High maize prices, supported by strong Chinese demand, poor 2020 harvest results in Ukraine and a reduced outlook for the second 2021-22 crop in Brazil are expected to create an incentive for farmers to increase planted area.
“The largest increases are projected for Brazil, which continues to expand its second-crop corn area, and for China, where domestic prices for corn continue to break records,” the ERS said.
The worst drought in 40 years in Angola was responsible for a reduction, which will partly offset the increases. Sorghum area also is expected to rise on high prices caused by strong demand from China. Barley area is set to fall, with the biggest reductions in Australia, where it is outcompeted by wheat and rapeseed, and the United Kingdom, which is reverting to normal after a weather-related boost to plantings last year.

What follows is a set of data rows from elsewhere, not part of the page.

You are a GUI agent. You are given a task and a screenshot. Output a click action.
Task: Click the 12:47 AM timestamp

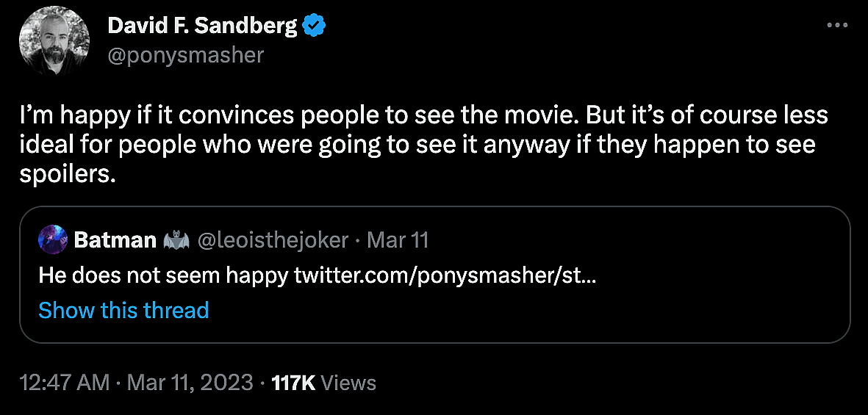65,383
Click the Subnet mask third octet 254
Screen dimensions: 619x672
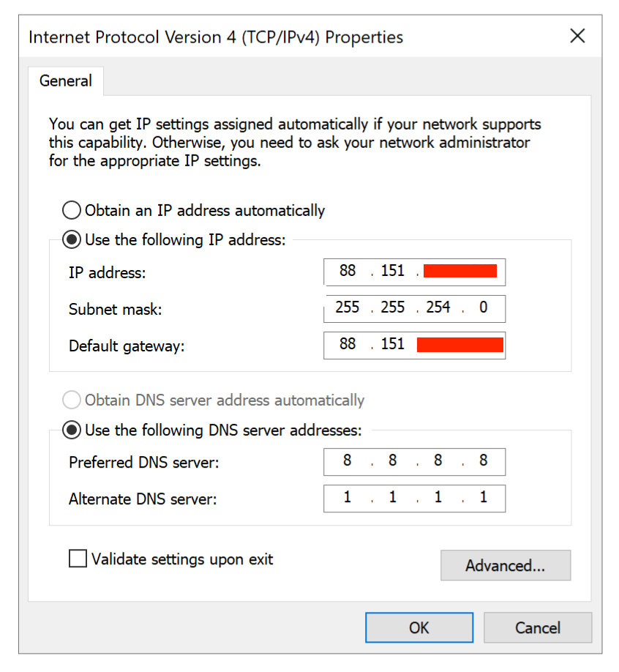(438, 307)
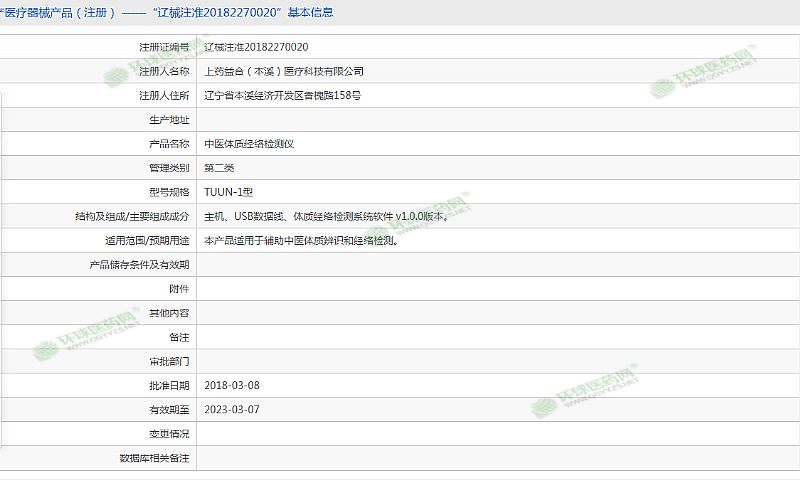Click the intended use text 本产品适用于辅助中医体质辨识

(x=301, y=240)
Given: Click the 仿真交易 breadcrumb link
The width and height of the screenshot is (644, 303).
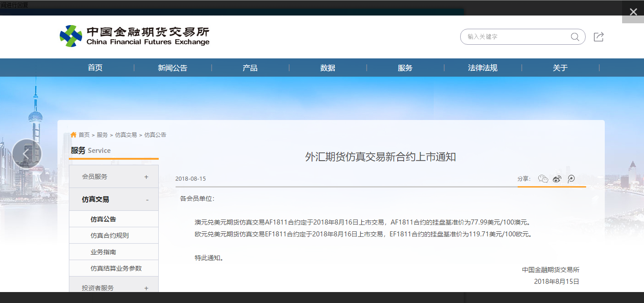Looking at the screenshot, I should [x=126, y=135].
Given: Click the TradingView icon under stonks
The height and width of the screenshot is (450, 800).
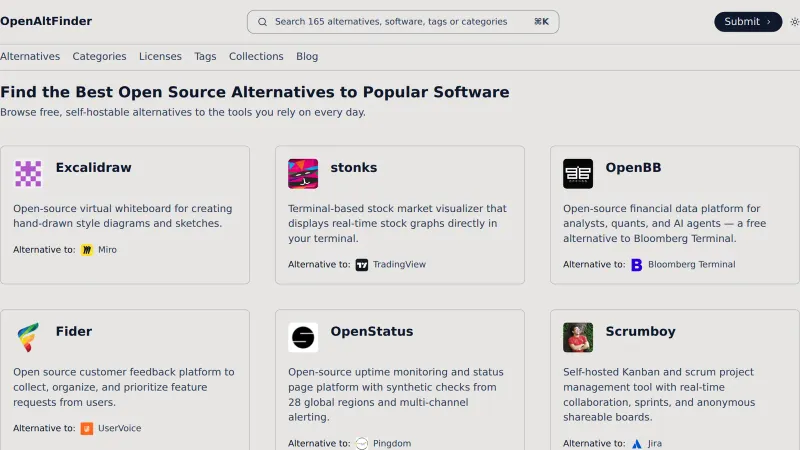Looking at the screenshot, I should tap(362, 265).
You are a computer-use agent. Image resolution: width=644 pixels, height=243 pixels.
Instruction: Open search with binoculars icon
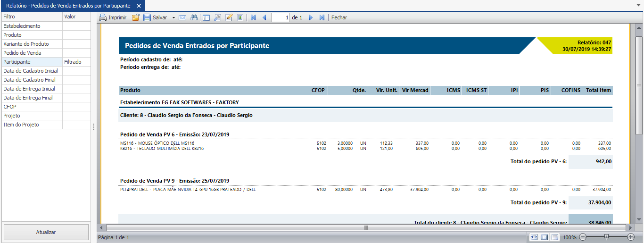(x=193, y=17)
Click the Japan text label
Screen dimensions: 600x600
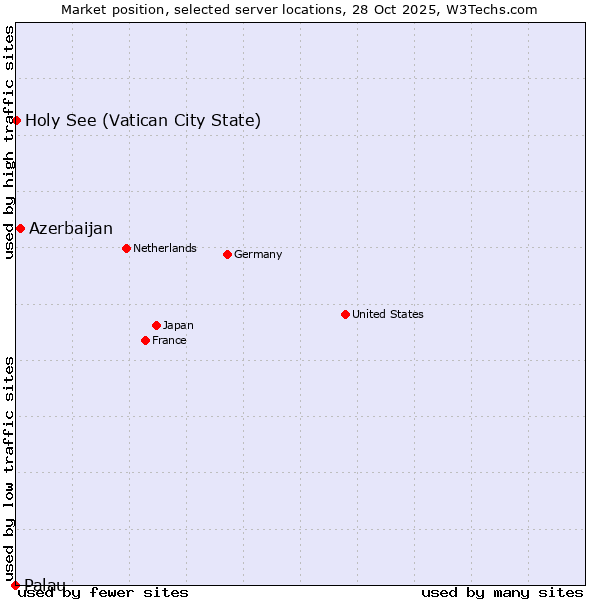pos(178,325)
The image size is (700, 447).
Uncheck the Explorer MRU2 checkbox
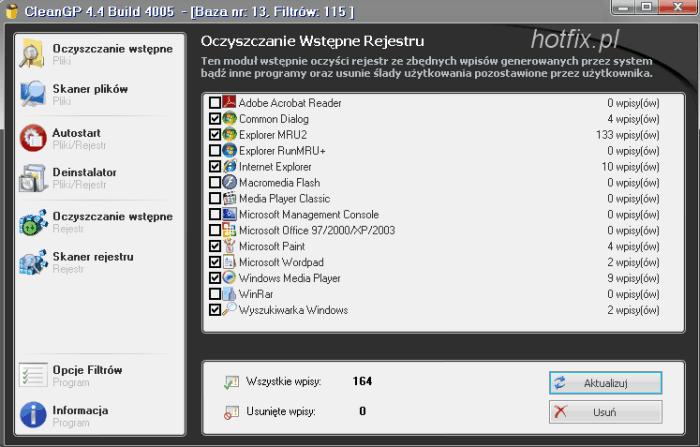[x=215, y=135]
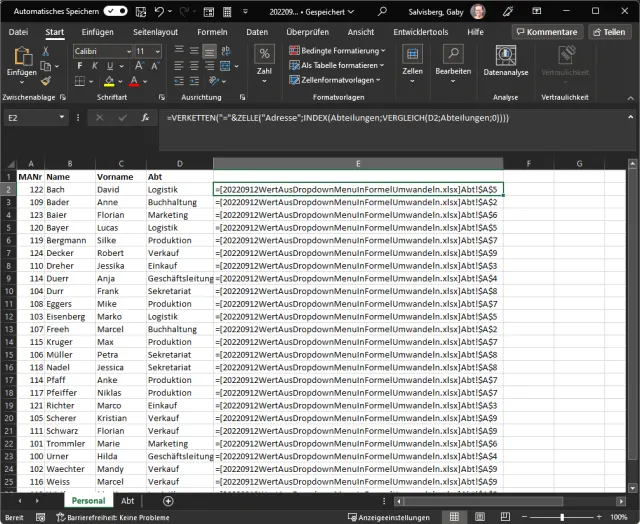The width and height of the screenshot is (640, 524).
Task: Click the Einfügen clipboard paste icon
Action: [21, 57]
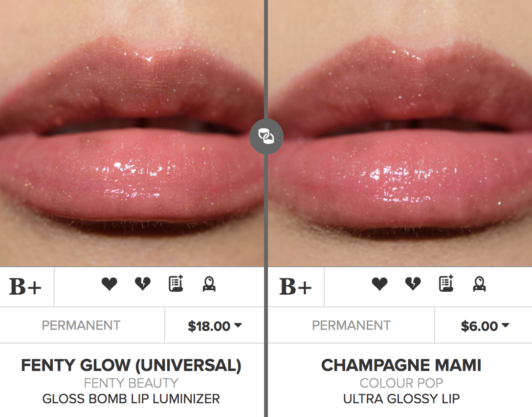
Task: Open the Fenty Glow lip swatch photo
Action: tap(131, 133)
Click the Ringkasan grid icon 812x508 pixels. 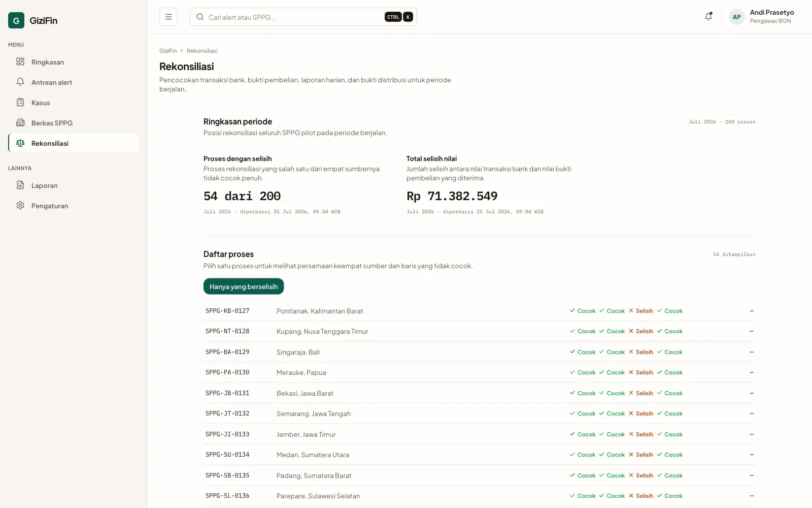(20, 61)
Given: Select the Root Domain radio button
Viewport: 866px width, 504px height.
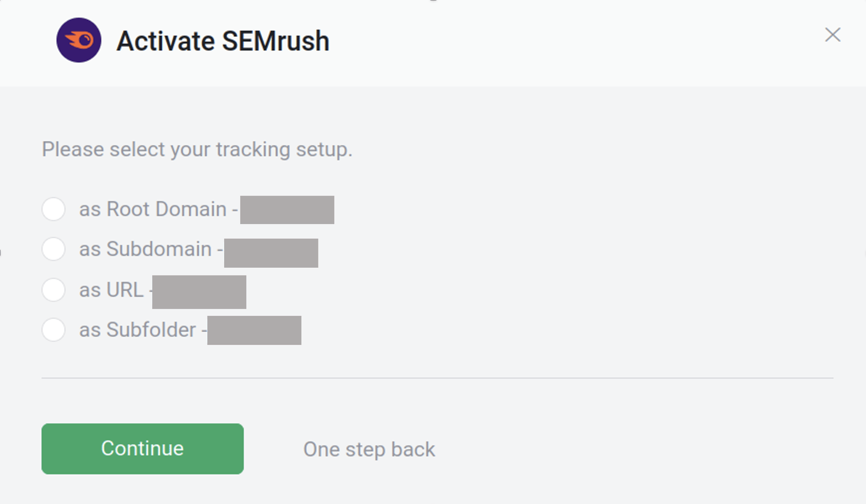Looking at the screenshot, I should point(53,209).
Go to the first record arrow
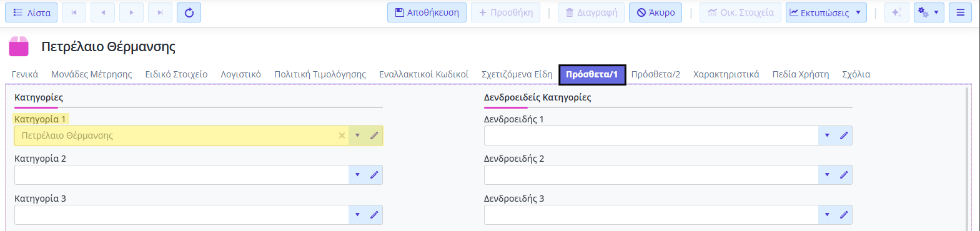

The European Confederation of Maize Producers (CEPM), in its May 11 Corn Market report of May, reported sharp rises in prices in the United States.
“Cool weather is slowing down emergence,” CEPM explained. “The central Corn Belt is expected to receive more rain, while the northwest, which has a water deficit, will remain dry.”
CEPM also noted the cancellation by China of some purchases with importers taking advantage of lower prices for next year.
“Domestic maize consumption is also on the rise again in the US,” CEPM said. “As a result of the economic recovery, fuel consumption is gradually returning to normal and with it, ethanol production.”
CEPM also pointed out that the Biden administration has moved to reverse exemptions from blending requirements.
The United Nations Food and Agriculture Organization (FAO) said in its Food Price Index on May 6 that “upward pressure from smaller-than-anticipated planting intentions in the United States and concerns about crop conditions in Argentina, Brazil and the US pushed maize prices up 5.7% in April,” putting prices for the crop 66.7% above the levels of a year earlier and at their highest level since mid-2013.
“International barley and sorghum prices continued to soften, falling 1.2% and 1% in April, but remained 26.8% and 86.5% above their respective values in the corresponding month last year,” the FAO said.
The International Grains Council (IGC), in its April 29 Grain Market Report, also reported that “maize markets had an extremely bullish tone during April amid tightening global supply prospects.”
The IGC’s index of maize prices rose by 13% over the previous month.
“Old and new crop US futures rallied sharply, led by a 24% rise in the nearby (May) contract, which traded with limit-up gains at times,” the IGC said. “Speculative funds turned busy buyers amid robust demand and deepening supply worries, linked to unexpectedly small US planting intentions, deteriorating production prospects in Brazil and a less-than-ideal start to spring plantings in the main northern hemisphere growers.”
The IGC’s index for barley rose by 7%, “buoyed by robust import demand, including from China, and steep gains in other grains.”
The IGC said French prices were supported by overly dry conditions for 2021-22 crops, while strong feed demand triggered rises in Australia.
Chris Lyddon is World Grain’s European correspondent.